Provided text:
◇ ◇ ◇

# February Tobacco of the Month Reviews



## Chris0673 (Aug 20, 2012)

_Samuel Gawith 1792 Flake

_









Let's hear what you think!


----------



## Desertlifter (Feb 22, 2011)

Just reviewed this little gem here:

http://www.cigarforums.net/forums/vb/pipe-related-reviews/321203-sg-1792-flake-review.html

Good stuff....be buying more soon.


----------



## freestoke (Feb 13, 2011)

Desertlifter said:


> Just reviewed this little gem here:
> 
> http://www.cigarforums.net/forums/vb/pipe-related-reviews/321203-sg-1792-flake-review.html
> 
> Good stuff....be buying more soon.


Very nice, Brian! I've got a jar of it I'll be opening in the next few days. I had a little once upon a time, but this time I'll have more to smoke and find out what it's all about. :smile:


----------



## Chris0673 (Aug 20, 2012)

Ok so I finally tried the 1792. Tried a couple of bowls over a three day period. First impression? Not impressed. My first bowl was rather peppery and kind of meaty tasting. The smoke was nice and creamy but the flavor just didn't work for me. I tried a second bowl and it was a little better. I started to pick up notes of something else I can't quite place. I'm going to have a third bowl tonight and see how it goes.


----------



## freestoke (Feb 13, 2011)

Boy, am I confused. :doh: Just fired up my Sasieni Canadian with Old Dark Fired and was all ready to scribe my review, came here to start typing only to discover I'm smoking the wrong stuff! 

"I'll be back." -- Terminator I


----------



## freestoke (Feb 13, 2011)

Well, here I am at last. Xodar sent me my first 1792, shortly after my arrival on puff, but only recently have I smoked much of it. I had a few ounces of 1792 in my tobacco drawer, but couldn't find them in time for the review. Honest, I looked! (This bears only a superficial similarity to, "The dog ate my homework.")

◇ ◇ ◇

Given data:
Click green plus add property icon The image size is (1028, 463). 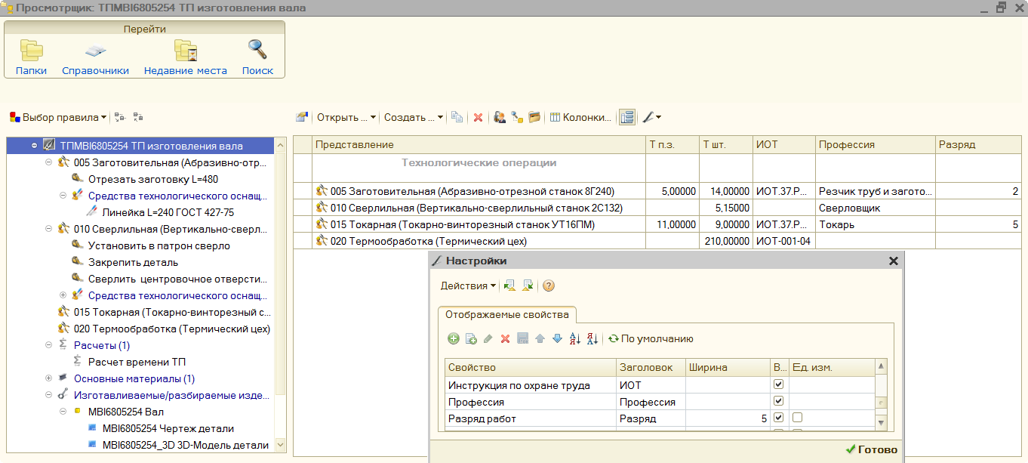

◇ ◇ ◇

Task statement: List each distinct username that appears as a post author in the tobacco review thread above.

Response to this exercise: Chris0673, Desertlifter, freestoke